• **EXERCISE TASK**:
Retype the entries from the line with "The width and height of the screenshot is (1512, 794)." up to and including the line with "Image resolution: width=1568", changing nothing.

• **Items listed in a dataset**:
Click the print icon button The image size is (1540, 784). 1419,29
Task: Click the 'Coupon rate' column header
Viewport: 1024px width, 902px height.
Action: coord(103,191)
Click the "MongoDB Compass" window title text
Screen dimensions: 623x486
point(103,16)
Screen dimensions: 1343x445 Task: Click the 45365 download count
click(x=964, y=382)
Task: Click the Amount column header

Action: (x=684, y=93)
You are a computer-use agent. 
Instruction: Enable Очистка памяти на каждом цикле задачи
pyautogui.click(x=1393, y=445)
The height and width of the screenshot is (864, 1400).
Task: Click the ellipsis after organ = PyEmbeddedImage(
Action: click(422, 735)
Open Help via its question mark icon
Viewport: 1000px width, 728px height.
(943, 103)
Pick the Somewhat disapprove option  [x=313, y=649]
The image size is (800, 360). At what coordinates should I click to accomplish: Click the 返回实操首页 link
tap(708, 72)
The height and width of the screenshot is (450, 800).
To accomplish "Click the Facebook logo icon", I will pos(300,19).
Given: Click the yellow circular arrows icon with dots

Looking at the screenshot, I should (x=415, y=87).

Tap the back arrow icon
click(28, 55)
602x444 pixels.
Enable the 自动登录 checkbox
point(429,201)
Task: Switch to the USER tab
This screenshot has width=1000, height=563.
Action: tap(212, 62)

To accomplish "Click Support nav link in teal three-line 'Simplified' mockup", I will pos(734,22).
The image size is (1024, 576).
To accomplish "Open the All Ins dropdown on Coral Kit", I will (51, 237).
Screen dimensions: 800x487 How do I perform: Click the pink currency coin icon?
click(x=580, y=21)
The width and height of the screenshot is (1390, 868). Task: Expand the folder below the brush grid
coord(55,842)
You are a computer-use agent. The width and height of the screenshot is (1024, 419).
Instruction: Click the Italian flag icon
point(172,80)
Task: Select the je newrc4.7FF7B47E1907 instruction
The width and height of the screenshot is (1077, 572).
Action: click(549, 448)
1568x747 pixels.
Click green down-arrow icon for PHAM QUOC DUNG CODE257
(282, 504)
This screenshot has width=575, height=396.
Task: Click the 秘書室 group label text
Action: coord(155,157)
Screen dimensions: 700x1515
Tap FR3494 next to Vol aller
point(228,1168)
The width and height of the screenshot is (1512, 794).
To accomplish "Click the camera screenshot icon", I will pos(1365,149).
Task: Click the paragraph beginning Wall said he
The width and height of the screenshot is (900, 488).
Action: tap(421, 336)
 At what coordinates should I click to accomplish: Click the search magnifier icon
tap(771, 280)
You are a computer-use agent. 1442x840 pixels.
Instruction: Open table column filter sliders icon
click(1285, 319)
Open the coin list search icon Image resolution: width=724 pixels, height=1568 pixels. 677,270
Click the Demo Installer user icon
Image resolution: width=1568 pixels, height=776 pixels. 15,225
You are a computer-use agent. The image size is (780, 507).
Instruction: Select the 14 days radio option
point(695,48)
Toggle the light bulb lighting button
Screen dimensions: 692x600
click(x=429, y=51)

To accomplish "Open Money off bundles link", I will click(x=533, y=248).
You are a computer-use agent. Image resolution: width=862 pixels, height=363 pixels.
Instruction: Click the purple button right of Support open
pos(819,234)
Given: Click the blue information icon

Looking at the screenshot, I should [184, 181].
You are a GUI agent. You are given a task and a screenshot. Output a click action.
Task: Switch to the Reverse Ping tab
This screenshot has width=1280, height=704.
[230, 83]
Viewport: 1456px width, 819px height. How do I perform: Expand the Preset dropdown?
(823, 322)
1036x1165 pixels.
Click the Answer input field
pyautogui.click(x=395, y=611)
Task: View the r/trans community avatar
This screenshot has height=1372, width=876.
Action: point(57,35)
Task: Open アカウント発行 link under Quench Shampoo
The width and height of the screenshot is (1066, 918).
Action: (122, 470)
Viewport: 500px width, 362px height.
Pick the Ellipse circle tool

• **ANSWER TO THE PROBLEM**:
The width and height of the screenshot is (1512, 794).
To accomplish "Click the camera screenshot icon", I will pos(1365,149).
Task: Click the paragraph beginning Wall said he
The width and height of the screenshot is (900, 488).
Action: tap(421, 336)
 At what coordinates should I click to accomplish: Click the search magnifier icon
tap(771, 280)
You are a computer-use agent. 1442x840 pixels.
Instruction: Open table column filter sliders icon
click(1285, 319)
Open the coin list search icon Image resolution: width=724 pixels, height=1568 pixels. 677,270
Click the Demo Installer user icon
Image resolution: width=1568 pixels, height=776 pixels. 15,225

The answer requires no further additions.